Delegate Third Virginia Convention
- In office 1775–1775

Personal details
- Born: October 6, 1734 Caroline County, Virginia Colony
- Died: November 13, 1780 (aged 46) New York City, Province of New York
- Spouse: Mary Thornton
- Children: John Thornton Woodford
- Profession: Soldier, planter

Military service
- Allegiance: Kingdom of Great Britain United States
- Branch/service: Virginia Regiment (Virginia Colonial Militia) Continental Army
- Years of service: 1761–1780
- Rank: ensign, captain, colonel, Brigadier general
- Commands: 2nd Virginia Regiment, Virginia State Forces
- Battles/wars: French and Indian War; Cherokee Expedition; American Revolutionary War Battle of Great Bridge; Battle of Brandywine (WIA); Battle of Monmouth; Siege of Charleston (POW); ;

= William Woodford =

American Revolutionary War general (1734–1780)

William Woodford (October 6, 1734 – November 13, 1780) was a Virginia planter and militia officer who distinguished himself in the French and Indian War before becoming a general of the 2nd Virginia Regiment in the American Revolutionary War. He was captured at the Siege of Charleston, South Carolina and died of disease in New York City about six months later aboard a British prison ship.

==Early life==
William Woodford was born in Caroline County, Virginia Colony, in present-day Woodford. His father, Major William Woodford, may have emigrated to Essex County, Virginia by 1700 and became one of Governor Spotswood's Knights of the Golden Horseshoe. His grandfather, Dr. William Cocke, served Virginia as the Secretary of the Colony and a member of the governor's Council under Governor Spotswood. Woodford's great uncle was Mark Catesby, a famous English naturalist.

He married Mary Thornton, daughter of Col. John Thornton. She survived him by decades, dying in 1828. His wife's grandmother, Mildred Washington Gregory, was George Washington's aunt and godmother. They had a son, John Thornton Woodford (1765-1845), who married and had children. He served in the Virginia House of Delegates beginning in 1802, but his descendants moved to Kentucky.

==French and Indian War==
During the war, Woodford served as an ensign in Colonel George Washington's Virginia Regiment, and was later promoted to lieutenant in 1761. He served in the Cherokee Expedition, under William Byrd and Adam Stephen.

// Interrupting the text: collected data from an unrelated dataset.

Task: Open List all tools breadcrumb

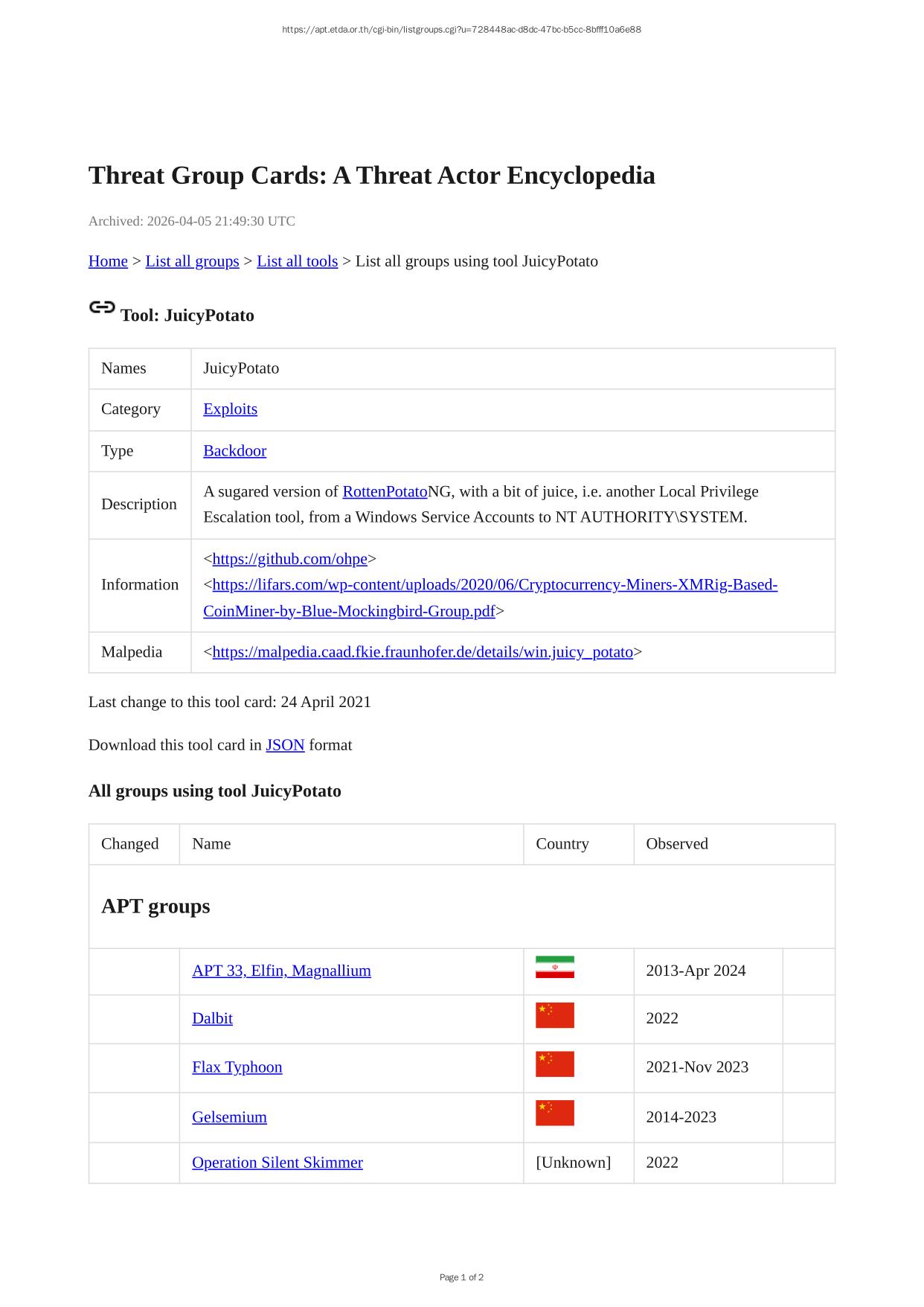Action: coord(297,261)
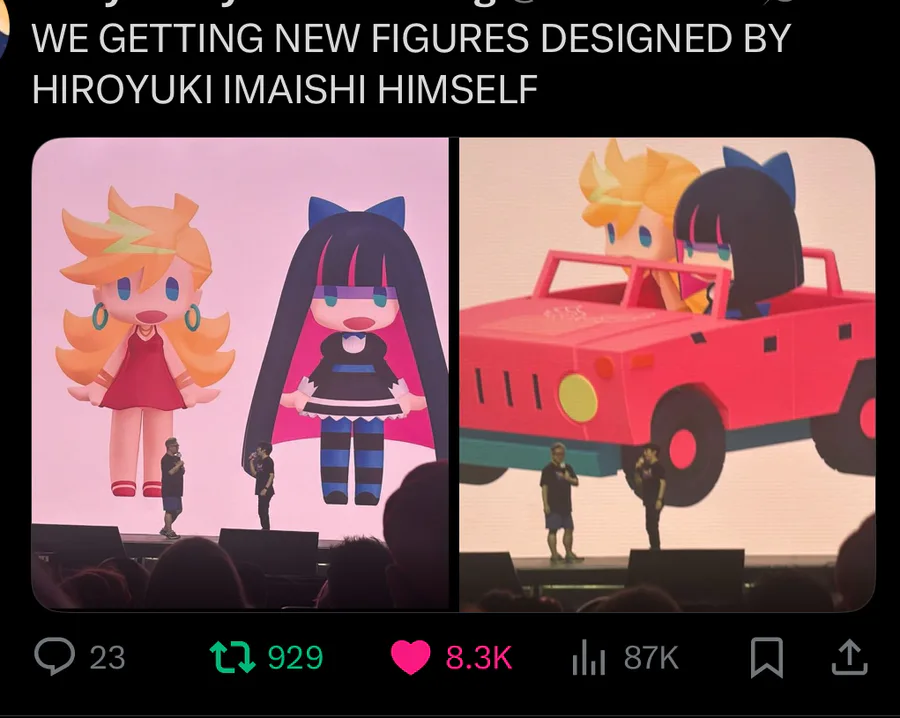Open the left photo of two chibi figures

[240, 374]
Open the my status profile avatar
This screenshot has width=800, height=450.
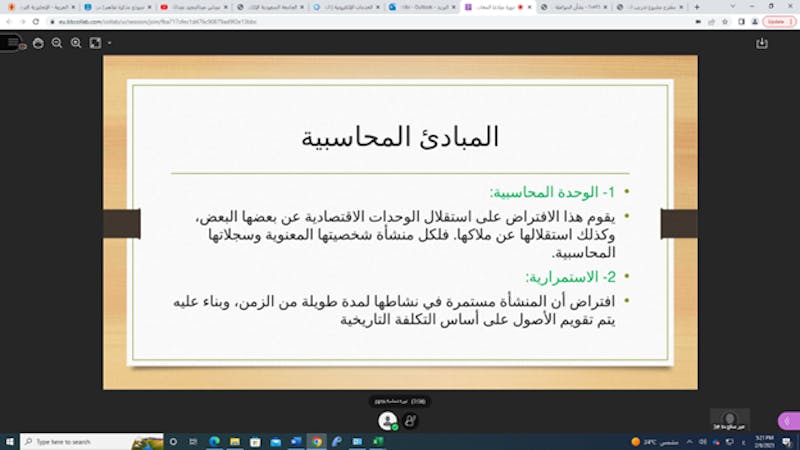click(x=388, y=421)

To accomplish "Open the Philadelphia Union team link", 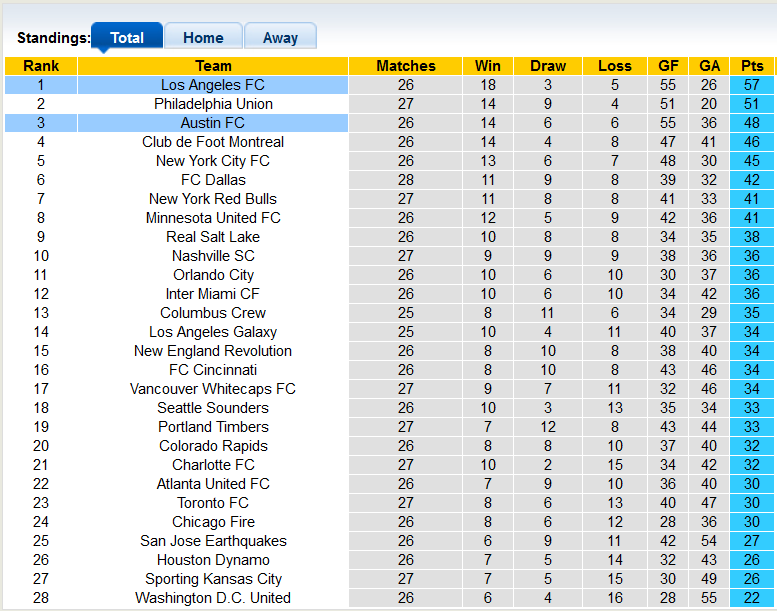I will [213, 104].
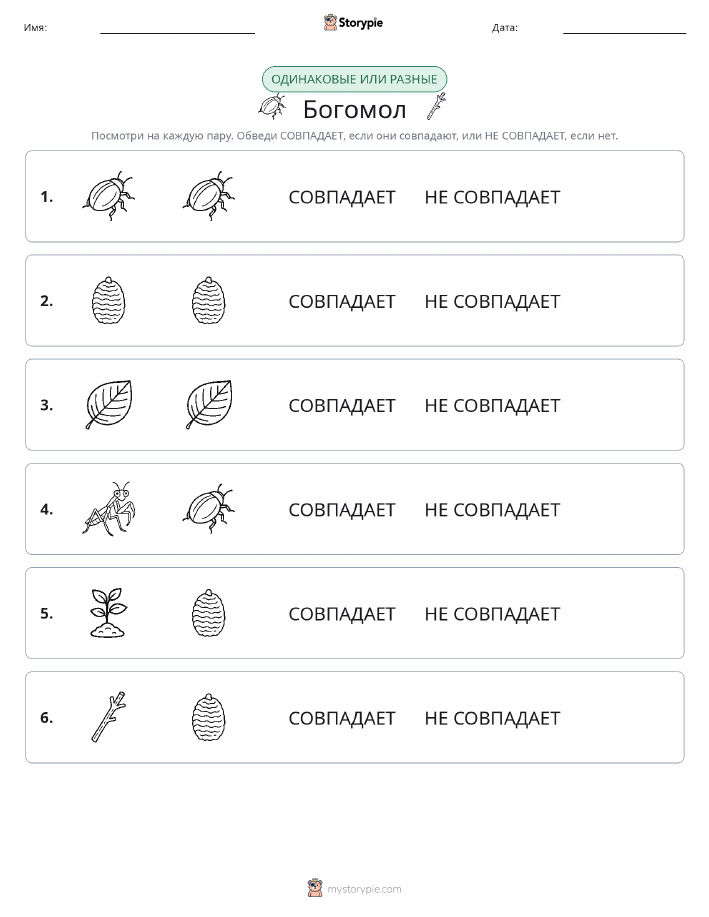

==American Revolutionary War==
As war with Great Britain loomed, William Woodford was a delegate to the Third Virginia Convention. He there accepted a commission as colonel in command of the 2nd Virginia Regiment, of the Virginia provisional forces. Having fortified a passage across the Elizabeth River on the border of the Dismal Swamp leading into Norfolk, Woodford's forces drove the royal governor, Lord Dunmore, from the Norfolk peninsula in the Battle of Great Bridge on December 9, 1775. No Virginians died in the first significant battle of the Revolution on Virginia soil, although the Tory forces had 45 casualties.

Later in December 1776, the 2d Virginia Regiment was ordered to join Washington's main army in New Jersey. It became part of the Virginia Line of the Continental Army. William Woodford was promoted to brigadier general in February 1777. Woodford was wounded in September 1777 at the Battle of Brandywine, where he and his troops performed well. Recovering by June 28, 1778, Woodford led his brigade at the Battle of Monmouth, where, under the command of Nathanael Greene, he took control of a rise known as Comb's Hill and was able to pound the British left flank with artillery.

In late 1779, Woodford and his brigade were sent to join the Southern Continental Army and fought at the Siege of Charleston, where he and his unit were captured in May 1780.

==Death and legacy==

Coat of Arms of William Woodford

The British sent their prisoner William Woodford to New York City, where he died of disease, on board a British prison ship, on November 13, 1780. Woodford was buried with military honors at Trinity Church in Manhattan.

In the 1787 Virginia tax census, either his estate or his very young grandson, also William Woodford (1787-1831), was taxed for two horses, and his widow Mary Woodford was taxed for 10 adult and 15 younger slaves, as well as six horses, 19 cattle and a 4-wheeled chariot. Their son John Woodford would serve in the Virginia House of Delegates beginning in 1802.

Two counties in the United States were named in his honor: Woodford County, Illinois, and Woodford County, Kentucky.